--- WHAT THE TASK ASKS ---
Work out the count of lines in the entries below that include "header", and write only that count.

------ PROVIDED DATA

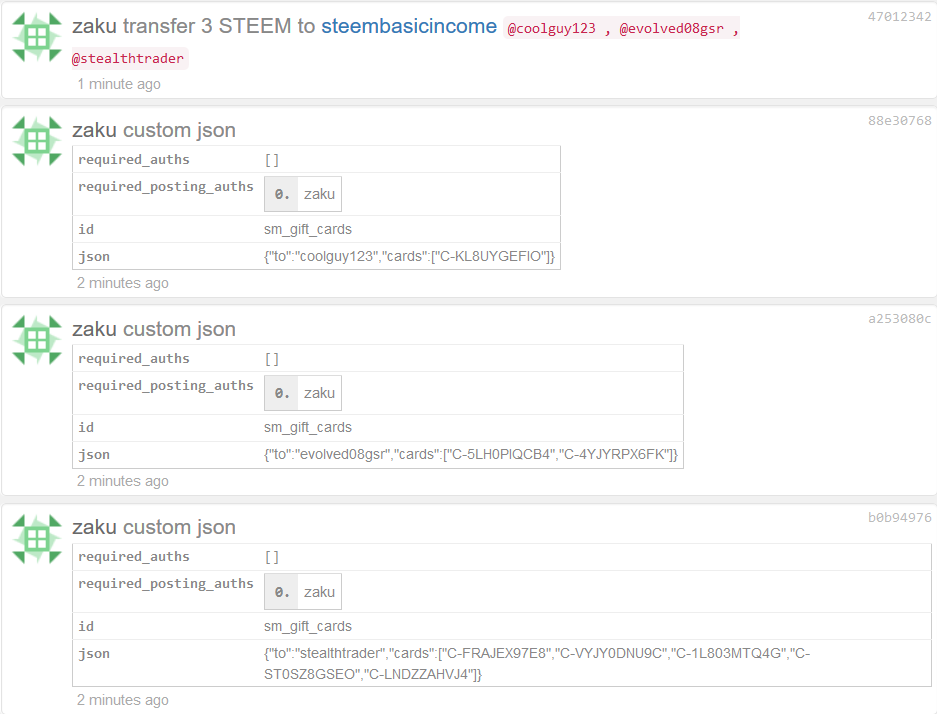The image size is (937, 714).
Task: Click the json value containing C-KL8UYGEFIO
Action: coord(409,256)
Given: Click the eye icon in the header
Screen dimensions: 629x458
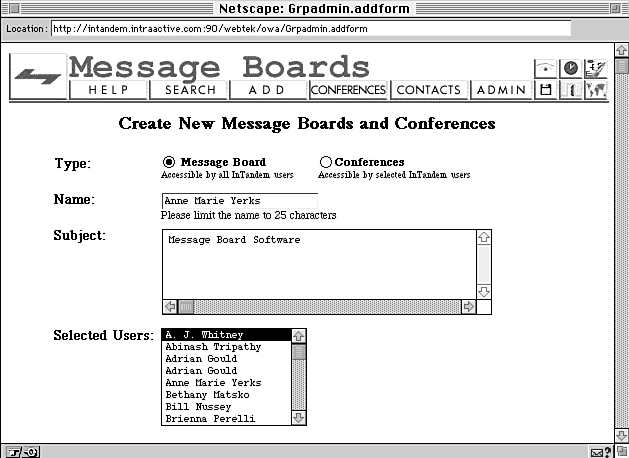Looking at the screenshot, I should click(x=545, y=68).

------------
------ PROVIDED DATA

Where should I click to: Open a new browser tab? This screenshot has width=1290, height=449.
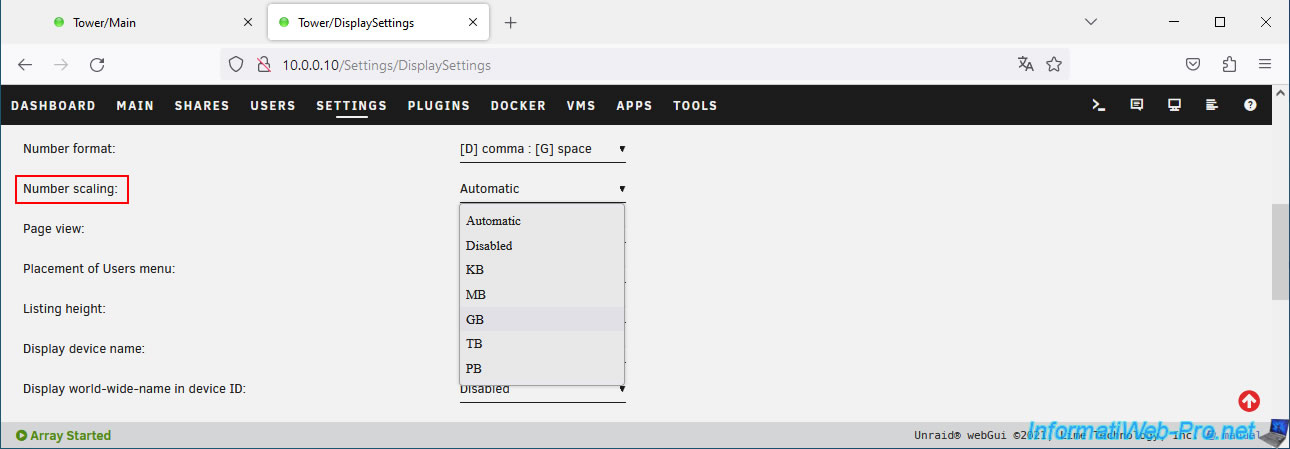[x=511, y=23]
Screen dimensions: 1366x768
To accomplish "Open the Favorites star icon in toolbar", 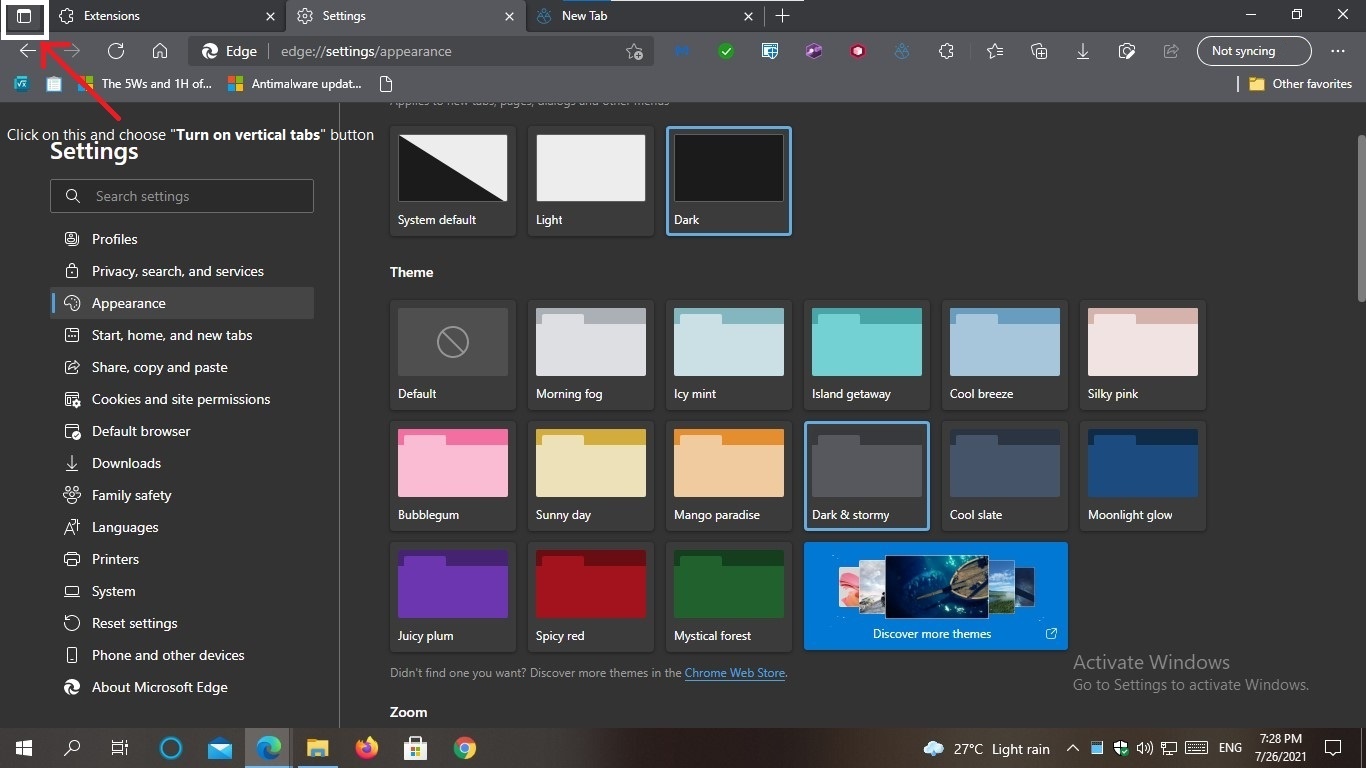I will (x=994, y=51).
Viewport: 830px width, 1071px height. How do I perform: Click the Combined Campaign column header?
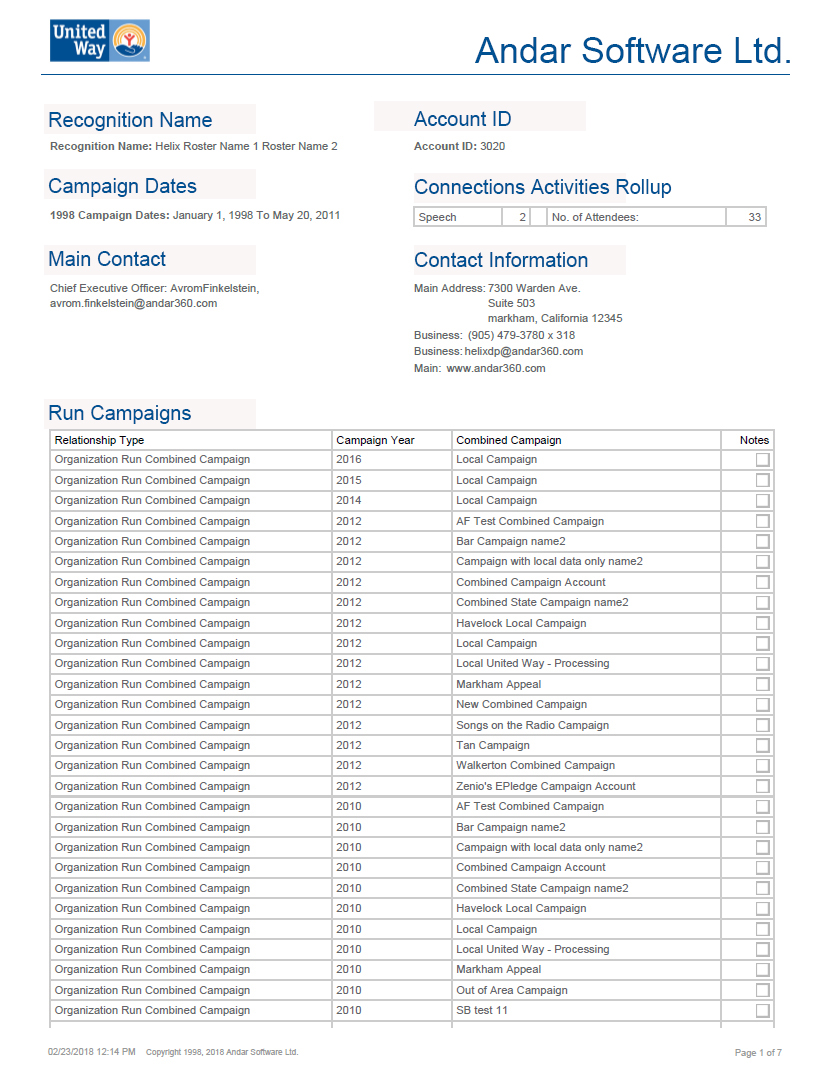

------------
------ PROVIDED DATA

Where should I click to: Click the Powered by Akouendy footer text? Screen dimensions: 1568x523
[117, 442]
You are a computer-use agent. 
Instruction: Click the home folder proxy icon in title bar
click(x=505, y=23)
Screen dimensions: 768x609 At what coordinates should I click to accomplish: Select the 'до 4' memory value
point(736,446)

------------

--- RESPONSE TO THE EXERCISE ---
2